Northern Ireland

Analysis: Impact of cuts to nurses places over a decade ago exposed during pandemic

A shortage of nurses going into the pandemic has led to severe workforce pressures
A shortage of nurses going into the pandemic has led to severe workforce pressures A shortage of nurses going into the pandemic has led to severe workforce pressures

THIS place is like the Mary Celeste.

That's how one high-ranking health service whistleblower yesterday referred to Northern Ireland's Nightingale based at Belfast City Hospital.

The landmark yellow tower block was re-designated as the specialist coronavirus facility during the first surge and while it is equipped with appropriate ICU beds, there aren't enough staff - namely nurses.

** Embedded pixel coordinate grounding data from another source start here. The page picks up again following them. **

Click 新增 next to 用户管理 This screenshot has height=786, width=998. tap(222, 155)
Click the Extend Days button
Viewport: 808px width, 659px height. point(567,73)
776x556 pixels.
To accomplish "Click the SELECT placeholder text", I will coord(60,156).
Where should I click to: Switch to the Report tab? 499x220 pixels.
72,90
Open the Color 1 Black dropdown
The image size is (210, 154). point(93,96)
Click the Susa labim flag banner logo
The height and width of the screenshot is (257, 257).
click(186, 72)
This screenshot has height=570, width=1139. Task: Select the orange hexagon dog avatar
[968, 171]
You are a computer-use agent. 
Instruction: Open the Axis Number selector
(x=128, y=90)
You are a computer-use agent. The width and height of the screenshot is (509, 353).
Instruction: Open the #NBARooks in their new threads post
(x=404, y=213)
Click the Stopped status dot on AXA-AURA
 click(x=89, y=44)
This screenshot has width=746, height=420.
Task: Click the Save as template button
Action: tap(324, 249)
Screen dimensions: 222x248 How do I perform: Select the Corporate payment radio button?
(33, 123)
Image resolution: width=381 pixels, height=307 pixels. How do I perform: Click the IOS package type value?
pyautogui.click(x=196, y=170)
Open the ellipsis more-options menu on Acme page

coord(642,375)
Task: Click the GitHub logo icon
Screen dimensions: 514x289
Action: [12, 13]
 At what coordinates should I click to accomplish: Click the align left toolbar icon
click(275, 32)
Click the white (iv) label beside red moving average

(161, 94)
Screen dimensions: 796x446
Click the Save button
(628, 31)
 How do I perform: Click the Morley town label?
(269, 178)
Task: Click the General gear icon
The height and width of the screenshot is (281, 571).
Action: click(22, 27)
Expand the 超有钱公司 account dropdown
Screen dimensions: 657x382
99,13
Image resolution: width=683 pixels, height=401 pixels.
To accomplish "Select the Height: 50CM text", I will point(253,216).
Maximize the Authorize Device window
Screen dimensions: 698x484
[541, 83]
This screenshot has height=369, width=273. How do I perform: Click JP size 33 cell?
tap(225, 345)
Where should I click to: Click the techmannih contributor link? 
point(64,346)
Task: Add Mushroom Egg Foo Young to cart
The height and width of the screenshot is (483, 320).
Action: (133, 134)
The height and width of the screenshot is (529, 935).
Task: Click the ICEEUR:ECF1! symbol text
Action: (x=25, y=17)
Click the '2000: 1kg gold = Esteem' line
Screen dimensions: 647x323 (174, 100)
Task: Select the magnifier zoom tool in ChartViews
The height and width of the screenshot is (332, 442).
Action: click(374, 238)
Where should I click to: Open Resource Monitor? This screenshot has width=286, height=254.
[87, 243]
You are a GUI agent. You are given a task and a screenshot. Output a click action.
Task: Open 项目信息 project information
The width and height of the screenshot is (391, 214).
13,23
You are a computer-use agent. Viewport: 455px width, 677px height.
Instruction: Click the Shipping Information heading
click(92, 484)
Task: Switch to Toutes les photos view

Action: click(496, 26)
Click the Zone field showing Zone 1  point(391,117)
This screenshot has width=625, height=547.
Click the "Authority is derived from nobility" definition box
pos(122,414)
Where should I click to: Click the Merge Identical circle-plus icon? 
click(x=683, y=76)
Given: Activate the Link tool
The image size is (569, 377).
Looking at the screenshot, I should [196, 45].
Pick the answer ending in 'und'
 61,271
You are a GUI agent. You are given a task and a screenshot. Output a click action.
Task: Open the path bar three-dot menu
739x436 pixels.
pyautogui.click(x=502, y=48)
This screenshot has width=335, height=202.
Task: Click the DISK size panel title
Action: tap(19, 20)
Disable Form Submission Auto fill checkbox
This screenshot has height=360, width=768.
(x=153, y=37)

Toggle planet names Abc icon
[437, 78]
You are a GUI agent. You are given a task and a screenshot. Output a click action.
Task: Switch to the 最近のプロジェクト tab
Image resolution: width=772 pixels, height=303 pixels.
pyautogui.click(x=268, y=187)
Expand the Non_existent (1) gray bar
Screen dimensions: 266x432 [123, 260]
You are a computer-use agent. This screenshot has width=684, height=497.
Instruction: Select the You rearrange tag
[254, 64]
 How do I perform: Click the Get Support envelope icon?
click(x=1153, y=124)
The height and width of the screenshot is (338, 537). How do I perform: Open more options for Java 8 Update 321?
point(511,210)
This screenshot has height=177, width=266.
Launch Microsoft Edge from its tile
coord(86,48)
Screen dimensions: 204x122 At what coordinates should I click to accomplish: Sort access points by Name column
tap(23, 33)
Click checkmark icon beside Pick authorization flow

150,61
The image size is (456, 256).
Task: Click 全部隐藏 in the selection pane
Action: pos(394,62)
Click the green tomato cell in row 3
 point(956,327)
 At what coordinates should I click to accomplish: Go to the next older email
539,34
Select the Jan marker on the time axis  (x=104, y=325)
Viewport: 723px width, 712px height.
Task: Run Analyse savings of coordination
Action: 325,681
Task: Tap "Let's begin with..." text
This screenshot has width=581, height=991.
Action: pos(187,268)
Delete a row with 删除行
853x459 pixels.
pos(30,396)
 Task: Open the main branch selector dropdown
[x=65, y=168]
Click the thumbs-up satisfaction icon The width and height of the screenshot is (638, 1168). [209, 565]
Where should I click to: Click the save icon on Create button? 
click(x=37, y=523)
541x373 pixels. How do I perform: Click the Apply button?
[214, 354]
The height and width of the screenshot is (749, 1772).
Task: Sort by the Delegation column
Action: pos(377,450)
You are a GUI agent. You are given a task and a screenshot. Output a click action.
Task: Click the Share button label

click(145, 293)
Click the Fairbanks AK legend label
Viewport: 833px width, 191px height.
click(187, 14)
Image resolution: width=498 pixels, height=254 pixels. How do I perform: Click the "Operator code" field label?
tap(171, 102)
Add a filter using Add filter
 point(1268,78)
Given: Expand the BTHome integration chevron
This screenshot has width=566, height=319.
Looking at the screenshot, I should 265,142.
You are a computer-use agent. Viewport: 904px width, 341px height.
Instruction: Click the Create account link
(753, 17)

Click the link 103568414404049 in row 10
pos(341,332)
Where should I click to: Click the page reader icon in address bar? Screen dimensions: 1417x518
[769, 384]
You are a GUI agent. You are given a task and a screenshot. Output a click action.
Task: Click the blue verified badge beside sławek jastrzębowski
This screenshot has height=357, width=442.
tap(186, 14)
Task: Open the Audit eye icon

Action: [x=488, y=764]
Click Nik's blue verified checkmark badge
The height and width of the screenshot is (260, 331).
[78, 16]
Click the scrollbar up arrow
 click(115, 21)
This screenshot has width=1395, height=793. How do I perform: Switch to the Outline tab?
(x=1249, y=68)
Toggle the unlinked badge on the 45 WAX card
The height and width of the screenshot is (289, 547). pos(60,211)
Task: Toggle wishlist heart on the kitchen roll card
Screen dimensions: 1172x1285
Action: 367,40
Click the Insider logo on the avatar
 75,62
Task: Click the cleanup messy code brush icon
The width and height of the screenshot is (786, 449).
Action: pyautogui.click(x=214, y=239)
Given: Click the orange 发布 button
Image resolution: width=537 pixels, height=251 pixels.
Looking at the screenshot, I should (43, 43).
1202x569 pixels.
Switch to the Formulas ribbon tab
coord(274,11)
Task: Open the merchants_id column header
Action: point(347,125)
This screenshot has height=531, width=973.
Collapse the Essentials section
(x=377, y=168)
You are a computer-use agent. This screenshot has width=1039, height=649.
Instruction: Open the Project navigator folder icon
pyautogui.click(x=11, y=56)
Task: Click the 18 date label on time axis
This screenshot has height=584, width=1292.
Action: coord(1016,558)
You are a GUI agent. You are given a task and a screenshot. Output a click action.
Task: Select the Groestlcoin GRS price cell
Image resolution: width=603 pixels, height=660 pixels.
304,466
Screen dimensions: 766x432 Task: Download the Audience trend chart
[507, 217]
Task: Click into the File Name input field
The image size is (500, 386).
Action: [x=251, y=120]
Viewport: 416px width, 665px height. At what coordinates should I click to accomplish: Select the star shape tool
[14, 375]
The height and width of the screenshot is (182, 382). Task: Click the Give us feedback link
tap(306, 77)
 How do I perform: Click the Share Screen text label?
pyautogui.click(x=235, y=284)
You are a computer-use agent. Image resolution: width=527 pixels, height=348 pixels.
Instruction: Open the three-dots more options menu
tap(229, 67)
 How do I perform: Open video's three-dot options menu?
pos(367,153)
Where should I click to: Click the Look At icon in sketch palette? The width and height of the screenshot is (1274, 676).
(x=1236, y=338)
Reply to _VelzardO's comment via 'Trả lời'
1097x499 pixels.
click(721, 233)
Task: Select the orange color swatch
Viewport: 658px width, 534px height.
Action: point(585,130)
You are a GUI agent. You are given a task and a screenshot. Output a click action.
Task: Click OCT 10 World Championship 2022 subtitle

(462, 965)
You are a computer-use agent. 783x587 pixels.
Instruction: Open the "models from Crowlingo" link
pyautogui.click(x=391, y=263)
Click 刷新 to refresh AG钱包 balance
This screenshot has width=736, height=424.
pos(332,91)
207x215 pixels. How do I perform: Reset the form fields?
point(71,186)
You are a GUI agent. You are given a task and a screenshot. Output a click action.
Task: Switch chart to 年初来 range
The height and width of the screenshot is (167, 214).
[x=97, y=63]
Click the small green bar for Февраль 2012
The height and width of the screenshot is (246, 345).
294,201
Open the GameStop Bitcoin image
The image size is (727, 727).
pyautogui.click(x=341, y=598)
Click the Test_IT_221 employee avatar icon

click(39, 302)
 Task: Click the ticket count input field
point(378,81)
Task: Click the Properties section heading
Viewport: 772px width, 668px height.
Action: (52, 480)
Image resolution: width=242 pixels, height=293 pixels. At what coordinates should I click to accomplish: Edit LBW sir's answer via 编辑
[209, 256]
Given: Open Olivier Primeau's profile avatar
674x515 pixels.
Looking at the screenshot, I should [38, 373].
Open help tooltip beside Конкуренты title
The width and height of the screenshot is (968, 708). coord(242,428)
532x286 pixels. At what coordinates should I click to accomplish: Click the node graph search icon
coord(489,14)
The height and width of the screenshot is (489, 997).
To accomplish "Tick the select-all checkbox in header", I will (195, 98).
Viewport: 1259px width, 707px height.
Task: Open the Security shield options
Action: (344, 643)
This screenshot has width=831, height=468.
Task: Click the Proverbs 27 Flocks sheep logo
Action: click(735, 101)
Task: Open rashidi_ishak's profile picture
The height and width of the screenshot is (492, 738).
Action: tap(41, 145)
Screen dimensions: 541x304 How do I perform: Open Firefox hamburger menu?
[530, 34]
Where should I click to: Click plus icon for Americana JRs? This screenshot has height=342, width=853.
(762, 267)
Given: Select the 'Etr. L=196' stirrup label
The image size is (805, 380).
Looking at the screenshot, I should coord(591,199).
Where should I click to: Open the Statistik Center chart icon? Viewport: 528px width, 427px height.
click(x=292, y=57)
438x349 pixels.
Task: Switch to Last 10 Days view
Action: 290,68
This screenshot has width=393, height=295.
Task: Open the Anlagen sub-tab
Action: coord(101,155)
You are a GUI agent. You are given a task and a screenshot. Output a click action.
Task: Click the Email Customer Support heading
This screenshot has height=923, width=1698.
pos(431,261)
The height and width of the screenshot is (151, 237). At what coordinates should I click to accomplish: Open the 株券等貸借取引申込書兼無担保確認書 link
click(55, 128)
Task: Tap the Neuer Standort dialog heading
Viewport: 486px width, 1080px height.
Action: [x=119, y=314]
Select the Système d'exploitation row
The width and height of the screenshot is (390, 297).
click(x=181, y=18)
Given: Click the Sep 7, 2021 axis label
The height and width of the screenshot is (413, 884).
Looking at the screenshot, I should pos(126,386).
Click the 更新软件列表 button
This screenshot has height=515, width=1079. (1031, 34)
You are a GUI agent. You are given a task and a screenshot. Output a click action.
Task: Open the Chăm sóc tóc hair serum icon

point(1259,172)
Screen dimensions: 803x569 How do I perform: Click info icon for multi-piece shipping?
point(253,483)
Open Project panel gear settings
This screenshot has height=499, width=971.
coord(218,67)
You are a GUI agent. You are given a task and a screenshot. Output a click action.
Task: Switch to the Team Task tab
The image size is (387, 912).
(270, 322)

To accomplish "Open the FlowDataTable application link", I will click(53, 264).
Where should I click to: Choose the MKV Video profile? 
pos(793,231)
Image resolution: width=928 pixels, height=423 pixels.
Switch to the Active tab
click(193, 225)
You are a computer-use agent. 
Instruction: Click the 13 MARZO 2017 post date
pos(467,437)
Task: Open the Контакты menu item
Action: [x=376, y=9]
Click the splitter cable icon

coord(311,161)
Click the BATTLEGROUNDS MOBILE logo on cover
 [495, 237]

Extraordinary photos of boxes piled high and intravenous drips dangling on trolleys in a former ward give a sense of how deserted one of the the north's busiest hospitals has become - and the despair of senior staff driven to leak them.

While other parts of the NHS have been hit with similar staffing problems in Nightingales, what is unique to Northern Ireland is the catastrophic impact on non-Covid patients with the cancellation of multiple operations previously carried out at 'the City'.

Gynae, dermatology and urology procedures were among those carried out in the Belfast hospital, which has become a 'world leader' in live organ kidney transplants.

However, due to the redeployment of theatre nurses and surgeons during the second coronavirus wave, many of these potentially life-saving procedures have been suspended.

Nursing trade union leader Pat Cullen points out today that it's "business as usual" in the Republic and in England in relation to 'elective' or planned surgeries.

The north's starting point going into this pandemic was also severely affected by dire nursing shortages that led to historic strike action at the beginning of the year.

Those workforce shortages didn't happen overnight and can be traced back to over a decade ago when the Department of Health began slashing the number of university student nursing places as part of "efficiency savings" - a practice that continued under successive ministers until Sinn Féin's Michelle O'Neill reversed the trend.

By that point, the damage was done, along with nurses leaving the north in their droves due to poor pay conditions.

The emergence of the pandemic created the tipping point for where we are now.

As the economy prepares for a more stringent lockdown, planning and communication with those on the frontline in the difficult weeks ahead has never been more critical.